There was also mention of some of the new features that will be coming in SXA 1.3 such as additional CSS grid system supporting allowing you to use 960 Grid, Bootstrap or Foundation. This is a is a nice little feature, though I would like to be able to build or add my own custom grid to SXA which I’m not sure is possible yet (it is still early days).

The new grid system feature also allows content editors to switch grid system depending on the device type using the power of Sitecore device detection. Semantic HTML support allows component HTML tags to be switched out depending on its use case.

With SXA wrapped up I headed over to Richard Seal’s presentation on “Sitecore and ReactJS”. This presentation was a bit more in depth and code examples shown (win!).
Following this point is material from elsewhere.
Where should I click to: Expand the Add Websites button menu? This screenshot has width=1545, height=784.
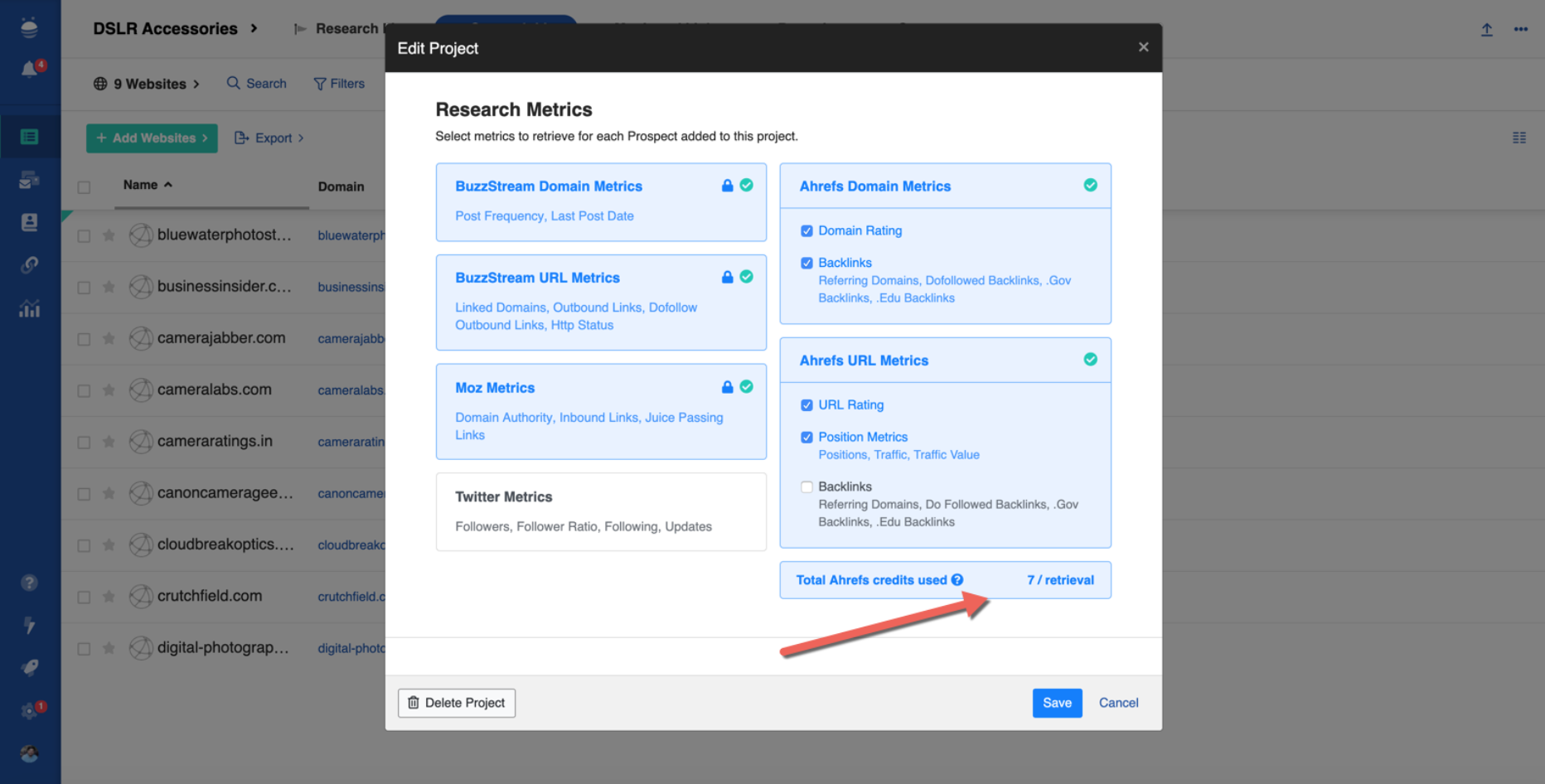pyautogui.click(x=152, y=138)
Richard showed the ReactJS module he’s created on the Sitecore Marketplace, this is a module I’ve not used before and my knowledge of ReactJS is not that great (I’ve used Angular 1.* mostly) this has now tickled my fancy for having a play about with this module and ReactJS.

Sitecore Showed Some Love For Front-End Developers

This has to be one of the best moments of SUGCON for me.

Sitecore are actively trying to bridge the gap between Back-End and Front-End Developers. Sitecore are doing this by introducing Sitecore JavaScript Services (JSS) which is an API that will allow any JavaScript framework (currently ReactJS only) to be used with Sitecore with the added bonus of Experience Editor will still work without any crazy workarounds woot!

Alex Shyba and Adam Weber were simply amazing! The presentation was insightful, and fun. The slide deck data was in Sitecore and rendered with ReactJS and was fully editable in Experience Editor. This could have been a mic drop moment for me as this was complete music to me ears… The presentation had an added bonus of T-Shirts being shot into the crowd with an air gun for those that asked questions!

I’ve recently messaged Alex Shyba to see if I can get an invite to the beta to try and blog about my experiences with using Sitecore JavaScript Services API (Fingers crossed!)

Thanks for reading and happy coding.